**Série de tâches:**
**a)** Répondez aux questions suivantes d'après le texte sur la réunion du CCT de Sceaux :
(i) Quel jour s'est tenue la réunion plénière ?
(ii) Combien de mesures concrètes compte le Pacte pour la transition ?
(iii) Selon la présentatrice, à quoi conduit une monnaie locale ?
**b)** Traduisez en anglais cette phrase du texte sur la réunion du CCT de Sceaux : « Le risque est cependant que le nombre de participants baisse progressivement. »
**c)** Rédigez la suite du texte sur la réunion du CCT de Sceaux, à partir de sa dernière phrase.

**Texte fourni:**
____

Mardi 11 mai se tenait une réunion plénière du Comité Consultatif de Transition de Sceaux. Séance virtuelle une nouvelle fois, avec une quarantaine de participants. Au programme une présentation de l’ADEME par un de ses membres, puis point sur l’avancement du Pacte pour la transition.

Réunion du CCT de Sceaux

Le maire de Sceaux a en effet jugé bon, lors de sa campagne municipale de signer ce pacte, comme l’a rappelé la personne qui présentait, pour le compte de ceux qui mettent ce pacte et ses 32 mesures concrètes en avant.

La séance a été profondément ennuyeuse encore une fois et on se demande en quoi ce comité justifie le mot de consultatif quand on mesure la répartition du temps de parole. Il est vrai que l’exercice est compliqué en soi et que les contraintes dues au Covid limitent beaucoup les possibilités. Le risque est cependant que le nombre de participants baisse progressivement. Pour l’instant, on constate que la majorité coupent leur vidéo, ce qui ne permet pas de savoir s’ils écoutent ou s’ils font autre chose, et même s’ils sont réellement devant leur écran.

Dans cet ennui a émergé la question d’une participante, alertée par la mention parmi les 32 mesures de celle de mettre en place une monnaie locale : quel est le lien entre avoir une monnaie locale et la transition écologique ? La présentatrice a répondu qu’une monnaie locale conduisait à plus consommer local. Je n’ai pas compris si le mot « conduisait » signifiait « facilitait » ou « obligeait ». Naïvement peut être, je ne vois pas en quoi utiliser une monnaie locale facilite mes achats chez Saines Saveurs, Ponpon, le Porcelet rose ou Patrick Roger.

Monnaie locale ?

Et je m’interroge : c’est quoi une monnaie locale ? Une monnaie en plus, qui m’obligera à avoir deux porte-monnaies et les commerçants à afficher leurs prix dans deux monnaies, ou une monnaie qui remplacera localement l’euro ? Je ne serais pas complétement surpris que certains aillent jusqu’à imaginer la seconde réponse !

Et comment se traduit le terme de « local » ? La commune, le territoire, toute l’Ile de France ? On sait que la clientèle des commerçants de la rue Houdan se recrute largement au-delà des limites de la commune : pour la clientèle extra-communale, une monnaie purement scéenne serait un problème.

____

**Entrées du corpus:**
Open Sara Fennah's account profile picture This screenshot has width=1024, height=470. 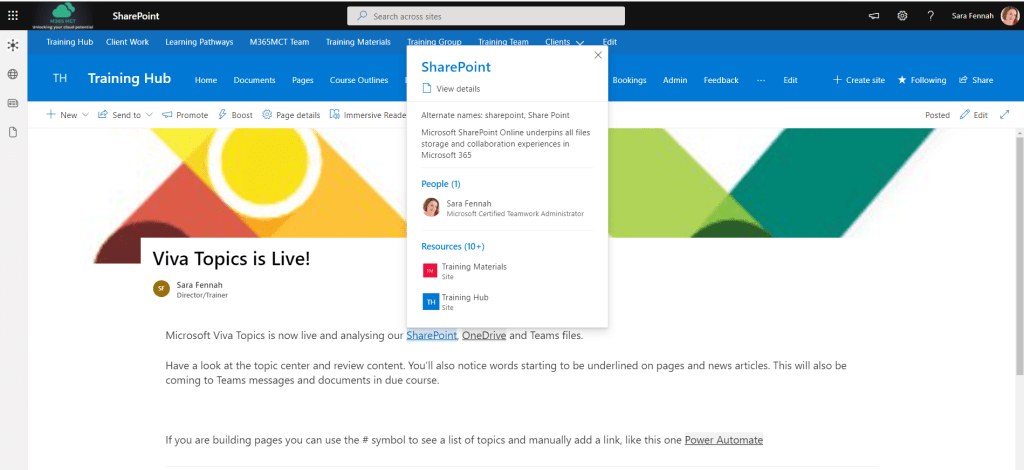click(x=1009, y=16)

____

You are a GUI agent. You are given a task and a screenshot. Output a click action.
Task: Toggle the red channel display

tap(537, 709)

____

**Corrigé:**
**a)**
(i) Le mardi 11 mai.
(ii) 32 mesures.
(iii) À plus consommer local.

**b)** The risk, however, is that the number of participants will gradually decline.

**c)**
Par ailleurs, seulement 15,5 % des actifs ayant un emploi travaillent dans la commune, et sont donc payés en euros. C’est aussi le cas de tous ceux qui touchent un revenu hors activité, comme les retraités (ces derniers représentent plus d’un ménage sur 4 à Sceaux). Et des actifs travaillant sur place mais dépendant d’une administration publique (Education Nationale par exemple).

D’autre part, la ville ne compte ni exploitation agricole ni établissement industriel : les produits consommés par les Scéens sont donc tous produits en dehors de la ville et donc achetés en euros, que ce soit directement par les consommateurs ou par les commerçants.

Donc, si j’essaie de décrire le processus : un Scéen recevant un revenu en euros va le changer dans la monnaie locale auprès d’une institution apte à le faire, ce qui lui permettra de payer ses achats alimentaires. Le commerçant pourra ensuite changer cette monnaie locale en euros auprès d’une institution de manière à payer ses fournisseurs à Rungis. Particulièrement utile apparemment.

Mais j’oubliais. Le commerçant pourra payer son coiffeur local qui pourra aussi localement aller au restaurant et payer tout cela en monnaie locale : une bonne économie circulaire ! Serait-il moins pratique de payer localement en euros ?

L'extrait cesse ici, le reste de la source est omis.